В начальный период советской власти башкиры пользовались тамгой крайне редко. Удалось обнаружить только один коллективный документ, где поставлены тамги. Например, жители д.Старо-Шарипово в январе 1920 года составили приговор о выборе судебного заседателя. Приговор подписали 32 жителя, 28 из них поставили тамгу, остальные – свои подписи [7].
Тема семьи и брака среди башкир достаточно хорошо изучена в исторической литературе. А.З.Асфандияровым, Н.В.Бикбулатовым и другими авторами выявлены и описаны формы его регулирования, ограничения и изменения, происшедшие со временем в институте бракосочетания (жену брали из другого рода (волости), позднее стали брать жену из одного рода, но из другого аймака (тюбы). Браки заключались и между представителями различных аймаков (тюб) одного рода (волости). Затем они совершались и между лицами одного аймака, но двух различных ара (родственными группами семей). Были и ограничения: брак не мог быть заключен между представителями одного ара потому, что они считались близкими родственниками. Один из ведущих специалистов А.З.Асфандияров считал, что браки преимущественно заключались внутри башкирского этноса. Но «вместе с тем это правило не всегда соблюдалось. Брак по сватовству имел несколько форм:
-калымный брак путем уплаты выкупа – калыма,
-колыбельное сватовство,
-брак отработкой,
-левират и сорорат» [8].
Многие авторы называют «женитьбу путем уплаты калыма» основной формой брака. Вопрос о браке у башкир решался не женихом и не невестой, а их родителями, а у более взрослых людей – валиями или доверенными лицами [9].
По закону от 13 июля 1830 г. запрещалось заключать браки до достижения женихом 18, а невестой 16 лет. С 1829 года «мулла записывал брачный договор в метрическую книгу. До этого времени никаких записей не было, все совершалось устно». Нельзя не отметить еще одной особенности: «фамилии рядовых башкир, производные в основном от имени отца, сохранялись у женщин в период их замужества» [10].
«Помолвка в колыбели» была распространена среди богатых башкир, располагавших немалым состоянием, прежде всего, наличием голов скота (лошадей, верблюдов), а также денег. Помолвка происходила при свидетелях, оно и понятно, время бежит, одни уходят из жизни, другие забывают подробности – кто-то должен свидетельствовать в будущем, если возникнут сложности. А сложности эти возникали. Известно, что «с того момента (когда обе стороны согласились) девочка становится невестою жениха, и отец уже не имеет права выдавать ее после достижения совершеннолетия за другого, даже и в том случае, если бы жених впоследствии оказался неподходящим по физическим и нравственным качествам и по расстроившемуся вследствие какой-нибудь случайности его состоянию», – отметил башкирский исследователь Б.Юлуев [11].

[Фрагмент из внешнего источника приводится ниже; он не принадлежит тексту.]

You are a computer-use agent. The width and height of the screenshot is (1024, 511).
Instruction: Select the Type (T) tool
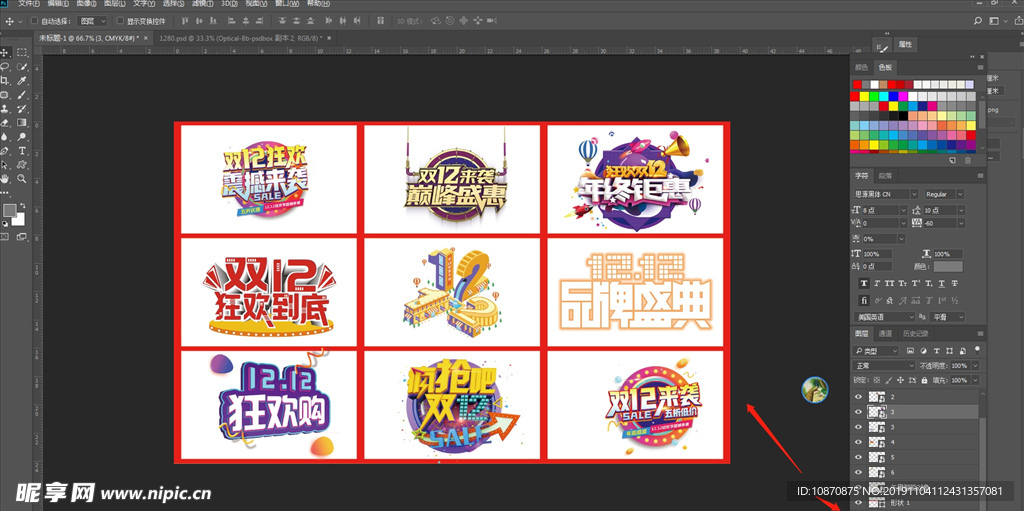pos(22,150)
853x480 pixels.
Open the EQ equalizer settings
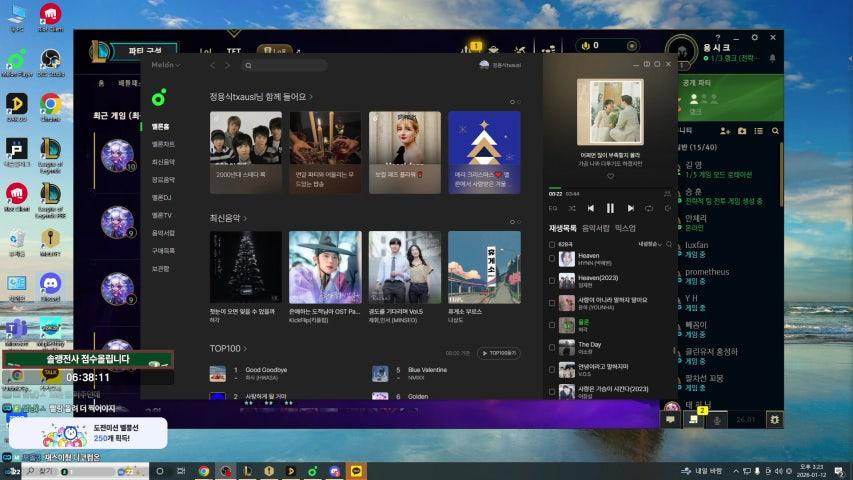554,208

Обратимся к архивному делу «По просьбе башкирца д.Иткуловой Белебеевского уезда Оренбургской губернии Бердыгулова Саиткарана на выдачу сосватанной им невесты замуж за другого» (1833 г.) [12]. Башкир д.Иткуловой Бердыгул Иткулов (отец С.Бердыгулова) в октябре 1816 года для своего сына сосватал дочь у башкира д.Канлытюркеевой Сатлыгана Чунтеева, когда их дети были «весьма малолетними». Условием этого брака стал калым в 1000 рублей. Сумма для тех времен огромная. Но в 1827 году Б.Иткулов умер. Через шесть лет после этого Сатлыган Чунтеев отдал свою дочь за другого башкира. Из-за этого и возник спор.
Летом 1833 года в связи с этими событиями было назначено разбирательство. Отметим тот факт, что «помолвка младенцев» происходила не в доме отца родившейся девочки, а в доме тестя. Сам С.Чунтеев показал, что действительно в октябре 1816 г. в доме его тестя собрались родственники, близкие, друзья, в их числе был и Б.Иткулов. Но, по его словам, они собрались вместе не для помолвки, а по случаю рождения дочери (внучки). Интересны свидетельства очевидцев как с одной, так и с другой стороны. Башкиры д.Сабаевой (в которой происходили события в октябре 1816 г.) все как один отрицают помолвку. Иткул Тукаев (д.Сабаевой, 56 лет): «о замужестве условия совсем не было, а только слыхал о сем (…) от Б.Юнусова»; азанчей Галибулат (той же деревни): «о замужестве я совсем не слыхал и не знаю»; отставной есаул Чунтей Булатов (д.Канлытуркеева): «я этого не слыхал, я тогда был пьяный и, что между собой говорили, совсем не помню».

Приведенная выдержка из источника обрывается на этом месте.